Directions for this task
The entries must be repeated verbatim, and their images left out.

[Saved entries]

== Segment start ==

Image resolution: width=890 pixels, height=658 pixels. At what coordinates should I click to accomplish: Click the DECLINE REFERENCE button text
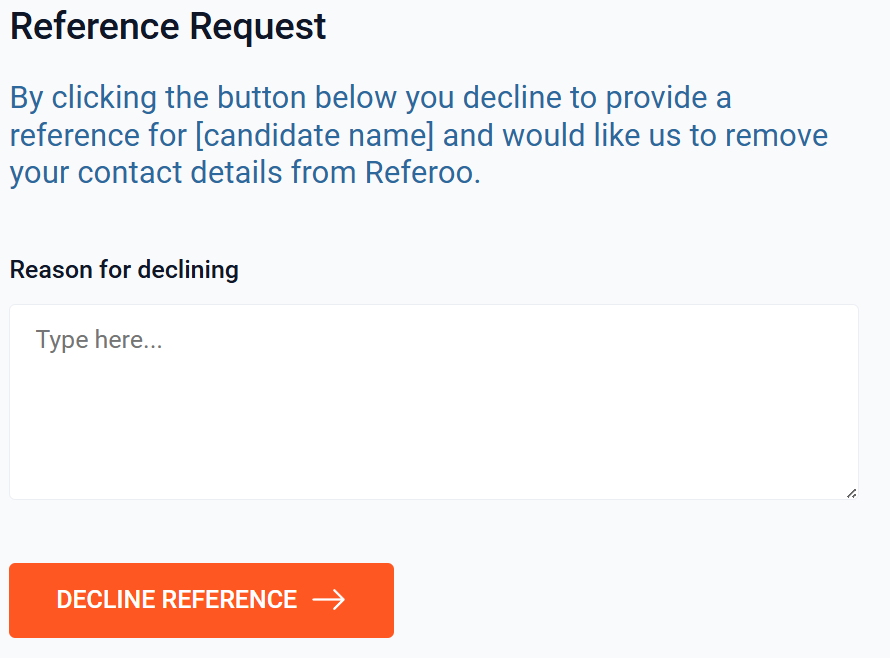[177, 600]
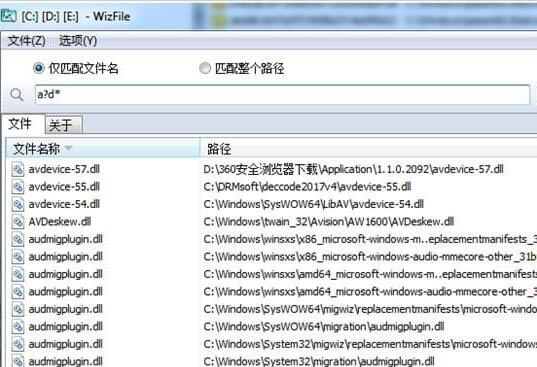Click the 文件名称 column header
The width and height of the screenshot is (537, 367).
pos(103,149)
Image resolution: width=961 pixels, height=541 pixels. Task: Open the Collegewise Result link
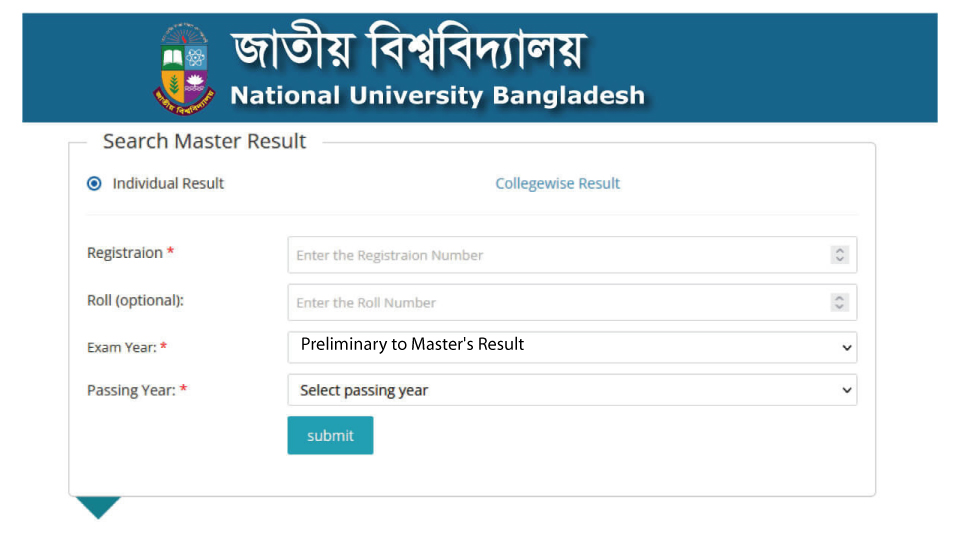click(557, 183)
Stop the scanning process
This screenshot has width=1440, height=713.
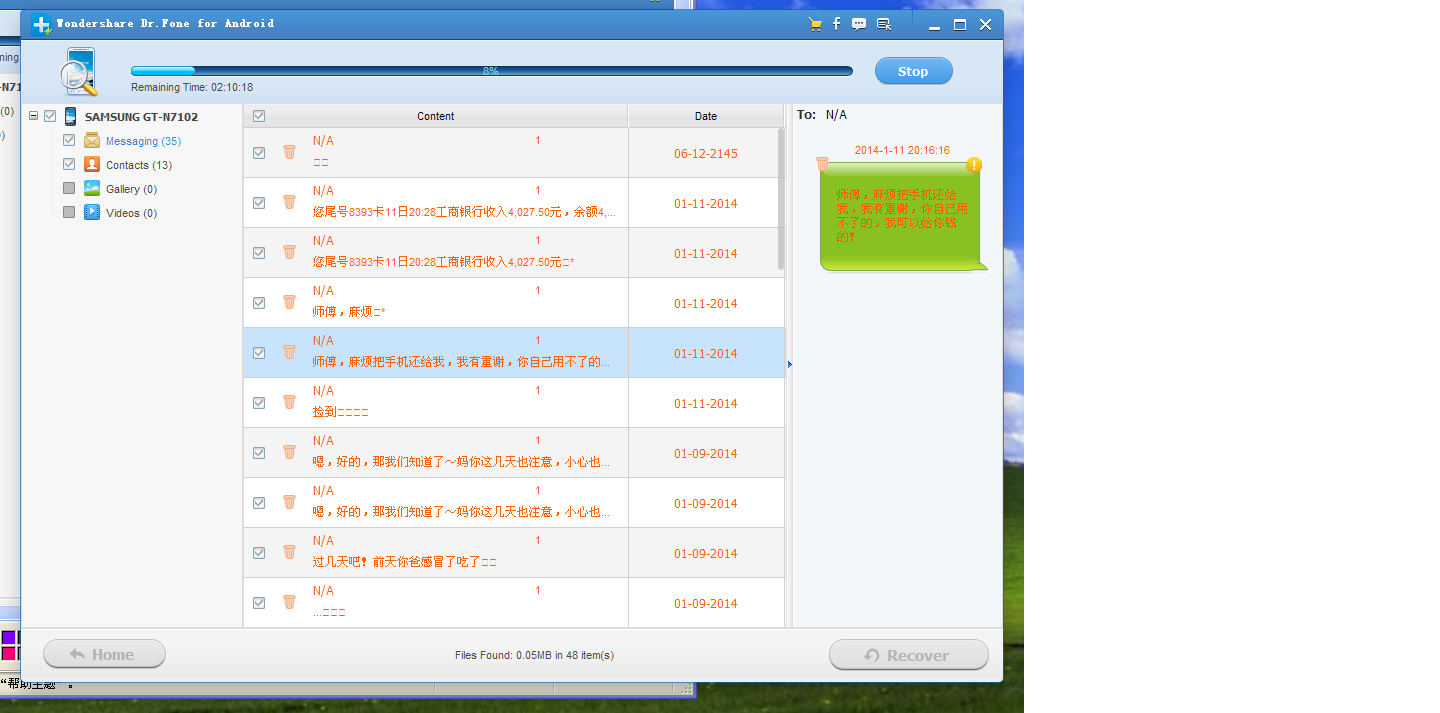(x=913, y=71)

== Segment end ==

Worked solution
Image resolution: width=890 pixels, height=658 pixels. At what coordinates should I click to accomplish: Click the DECLINE REFERENCE button text
[177, 600]
Click the 文件名称 column header
The width and height of the screenshot is (537, 367).
pos(103,149)
Image resolution: width=961 pixels, height=541 pixels. Task: Open the Collegewise Result link
click(557, 183)
Stop the scanning process
This screenshot has width=1440, height=713.
(x=913, y=71)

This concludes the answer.